Stored items:
━━━━━━━━

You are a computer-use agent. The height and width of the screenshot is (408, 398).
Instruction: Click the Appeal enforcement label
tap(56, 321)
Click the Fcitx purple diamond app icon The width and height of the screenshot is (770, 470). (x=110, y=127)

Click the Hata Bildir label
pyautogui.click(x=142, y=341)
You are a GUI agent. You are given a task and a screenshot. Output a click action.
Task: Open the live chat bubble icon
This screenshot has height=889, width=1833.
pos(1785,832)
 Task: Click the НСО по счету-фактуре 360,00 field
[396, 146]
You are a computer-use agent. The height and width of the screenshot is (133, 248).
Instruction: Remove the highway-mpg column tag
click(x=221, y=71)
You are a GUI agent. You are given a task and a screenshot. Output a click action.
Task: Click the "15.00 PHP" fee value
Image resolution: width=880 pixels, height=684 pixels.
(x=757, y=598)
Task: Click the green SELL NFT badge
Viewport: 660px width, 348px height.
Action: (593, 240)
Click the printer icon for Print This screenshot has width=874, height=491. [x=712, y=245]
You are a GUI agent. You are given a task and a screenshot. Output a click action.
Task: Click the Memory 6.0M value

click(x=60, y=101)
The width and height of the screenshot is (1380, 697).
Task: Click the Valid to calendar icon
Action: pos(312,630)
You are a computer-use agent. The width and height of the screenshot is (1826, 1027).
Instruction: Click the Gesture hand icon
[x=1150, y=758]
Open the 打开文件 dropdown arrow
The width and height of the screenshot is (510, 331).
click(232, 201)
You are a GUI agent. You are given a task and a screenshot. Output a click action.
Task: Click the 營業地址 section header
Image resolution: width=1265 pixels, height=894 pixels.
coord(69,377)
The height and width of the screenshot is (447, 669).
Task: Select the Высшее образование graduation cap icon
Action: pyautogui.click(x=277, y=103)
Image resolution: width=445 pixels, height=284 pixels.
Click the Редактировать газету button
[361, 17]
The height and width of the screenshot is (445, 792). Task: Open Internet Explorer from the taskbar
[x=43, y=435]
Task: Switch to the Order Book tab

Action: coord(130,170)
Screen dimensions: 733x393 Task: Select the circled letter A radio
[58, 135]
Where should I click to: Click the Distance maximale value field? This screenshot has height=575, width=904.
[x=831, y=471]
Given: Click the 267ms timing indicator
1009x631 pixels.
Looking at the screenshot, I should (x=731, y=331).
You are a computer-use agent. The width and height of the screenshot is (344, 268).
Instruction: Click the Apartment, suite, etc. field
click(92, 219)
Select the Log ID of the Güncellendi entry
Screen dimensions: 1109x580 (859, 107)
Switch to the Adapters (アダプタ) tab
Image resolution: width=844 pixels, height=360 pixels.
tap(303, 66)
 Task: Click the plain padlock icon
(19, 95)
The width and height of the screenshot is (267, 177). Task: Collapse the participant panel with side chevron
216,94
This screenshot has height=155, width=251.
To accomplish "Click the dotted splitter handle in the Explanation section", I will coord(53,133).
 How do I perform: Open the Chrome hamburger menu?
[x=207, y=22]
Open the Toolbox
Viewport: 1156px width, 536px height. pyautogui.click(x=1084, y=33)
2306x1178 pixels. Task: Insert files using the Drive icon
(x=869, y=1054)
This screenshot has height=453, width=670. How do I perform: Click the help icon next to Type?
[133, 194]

━━━━━━━━

Your task: Print every one of these records again, word for word and in the same order, with nothing changed.

Exercise response:
You are a computer-use agent. The height and width of the screenshot is (408, 398).
Instruction: Click the Appeal enforcement label
tap(56, 321)
Click the Fcitx purple diamond app icon The width and height of the screenshot is (770, 470). (x=110, y=127)

Click the Hata Bildir label
pyautogui.click(x=142, y=341)
You are a GUI agent. You are given a task and a screenshot. Output a click action.
Task: Open the live chat bubble icon
This screenshot has height=889, width=1833.
pos(1785,832)
 Task: Click the НСО по счету-фактуре 360,00 field
[396, 146]
You are a computer-use agent. The height and width of the screenshot is (133, 248).
Instruction: Remove the highway-mpg column tag
click(x=221, y=71)
You are a GUI agent. You are given a task and a screenshot. Output a click action.
Task: Click the "15.00 PHP" fee value
Image resolution: width=880 pixels, height=684 pixels.
(x=757, y=598)
Task: Click the green SELL NFT badge
Viewport: 660px width, 348px height.
Action: (593, 240)
Click the printer icon for Print This screenshot has width=874, height=491. [x=712, y=245]
You are a GUI agent. You are given a task and a screenshot. Output a click action.
Task: Click the Memory 6.0M value

click(x=60, y=101)
The width and height of the screenshot is (1380, 697).
Task: Click the Valid to calendar icon
Action: pos(312,630)
You are a computer-use agent. The width and height of the screenshot is (1826, 1027).
Instruction: Click the Gesture hand icon
[x=1150, y=758]
Open the 打开文件 dropdown arrow
The width and height of the screenshot is (510, 331).
click(232, 201)
You are a GUI agent. You are given a task and a screenshot. Output a click action.
Task: Click the 營業地址 section header
Image resolution: width=1265 pixels, height=894 pixels.
coord(69,377)
The height and width of the screenshot is (447, 669).
Task: Select the Высшее образование graduation cap icon
Action: pyautogui.click(x=277, y=103)
Image resolution: width=445 pixels, height=284 pixels.
Click the Редактировать газету button
[361, 17]
The height and width of the screenshot is (445, 792). Task: Open Internet Explorer from the taskbar
[x=43, y=435]
Task: Switch to the Order Book tab

Action: coord(130,170)
Screen dimensions: 733x393 Task: Select the circled letter A radio
[58, 135]
Where should I click to: Click the Distance maximale value field? This screenshot has height=575, width=904.
[x=831, y=471]
Given: Click the 267ms timing indicator
1009x631 pixels.
Looking at the screenshot, I should (x=731, y=331).
You are a computer-use agent. The width and height of the screenshot is (344, 268).
Instruction: Click the Apartment, suite, etc. field
click(92, 219)
Select the Log ID of the Güncellendi entry
Screen dimensions: 1109x580 (859, 107)
Switch to the Adapters (アダプタ) tab
Image resolution: width=844 pixels, height=360 pixels.
tap(303, 66)
 Task: Click the plain padlock icon
(19, 95)
The width and height of the screenshot is (267, 177). Task: Collapse the participant panel with side chevron
216,94
This screenshot has height=155, width=251.
To accomplish "Click the dotted splitter handle in the Explanation section", I will coord(53,133).
 How do I perform: Open the Chrome hamburger menu?
[x=207, y=22]
Open the Toolbox
Viewport: 1156px width, 536px height. pyautogui.click(x=1084, y=33)
2306x1178 pixels. Task: Insert files using the Drive icon
(x=869, y=1054)
This screenshot has height=453, width=670. How do I perform: Click the help icon next to Type?
[133, 194]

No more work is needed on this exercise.